From the getting your cores off the sofa department
Every now and then there are really nifty multi-core applications that help with some of the more mundane Linux HPC chores. The -j option for make is one such example. I recently stumbled upon two other applications that take advantage of multi-core for file compression.
The two packages are parallel gzip and parallel bzip2. As you might surmise, each application uses multiple cores to speed up the compression of large files. I checked to see if these were in the Scientific Linux Yum repository, but they did not show up when I tried to install them. Thus, I decided to build them myself.
Downloading an building was simple (make sure you have bzip2-devel and zlib-devel libraries installed) I actually created a spec files for them and produced my own RPMs to be used in my collection of cluster packages.

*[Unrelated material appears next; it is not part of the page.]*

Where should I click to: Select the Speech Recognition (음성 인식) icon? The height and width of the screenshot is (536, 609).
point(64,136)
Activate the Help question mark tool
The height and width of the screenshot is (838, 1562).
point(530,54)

Of course, building packages is only half the fun. I decided to test the packages on my Limulus personal cluster. The head node is a currently a quad-core Intel Q6600 running Scientific Linux 6.0. In order to create a large file, I used tar and archived /usr/share (assuming it had a mix of file types):
$ tar cvf usr.share.tar /usr/share
The resulting file was 1.1GB, which was big enough for my simple tests. I then tried both the serial and the parallel versions on the file, both compressing and decompressing. Note, decompression is a mostly a serial task, thus does not benefit from multiple cores. To be a bit more formal, I created a simple script (see below) that all runs the tests and check to see if the file survived. I then placed the results in the following table.
Version | time (seconds) | Speed-up | Compressed Size | % of Original |
---|---|---|---|---|
Sequential gzip | 97 | 1 | 461MB | 42 |
Parallel pigz | 27 | 3.6 | 460MB | 42 |
Sequential bzip2 | 233 | 1 | 413MB | 38 |
Parallel pbzip2 | 69 | 3.4 | 414MB | 38 |
Table One: Results for various parallel compression packages for a 1.1GB file
The results were impressive. Basically I saw a ~3.5 times speed up for either method. The sequential bzip2 compression takes much longer than the sequential gzip, but the compression can be much better. In this case, the extra compression was not all that great, but in cases were the file is more "compressible," bzip2 will create much smaller files. In the case of pbzip2, it can make the compression times for bzip2 more tolerable. Overall, a nice pay-off for less than an hour of compiling and testing. Now I'll get back to my regular work, which quite interestingly involves creating some disk images with dd. Now all I need is fast compression tool ...
Simple Test Script |
#!/bin/bash #Create file tar cvf usr.share.tar /usr/share/ #Initial File size echo "Initial size and md5" md5sum usr.share.tar ls -lh usr.share.tar #gzip echo "Sequential gzip" time gzip usr.share.tar ls -lh usr.share.tar.gz gunzip usr.share.tar.gz #pigz echo "Parallel pigz" time pigz usr.share.tar ls -lh usr.share.tar.gz unpigz usr.share.tar.gz #bzip2 echo "Sequential bzip2" time bzip2 usr.share.tar ls -lh usr.share.tar.bz2 bunzip2 usr.share.tar.bz2 #pbzip echo "Parallel pbzip2" time pbzip2 usr.share.tar ls -lh usr.share.tar.bz2 bunzip2 usr.share.tar.bz2 # Final File size echo "Final size and md5" md5sum usr.share.tar ls -lh usr.share.tar |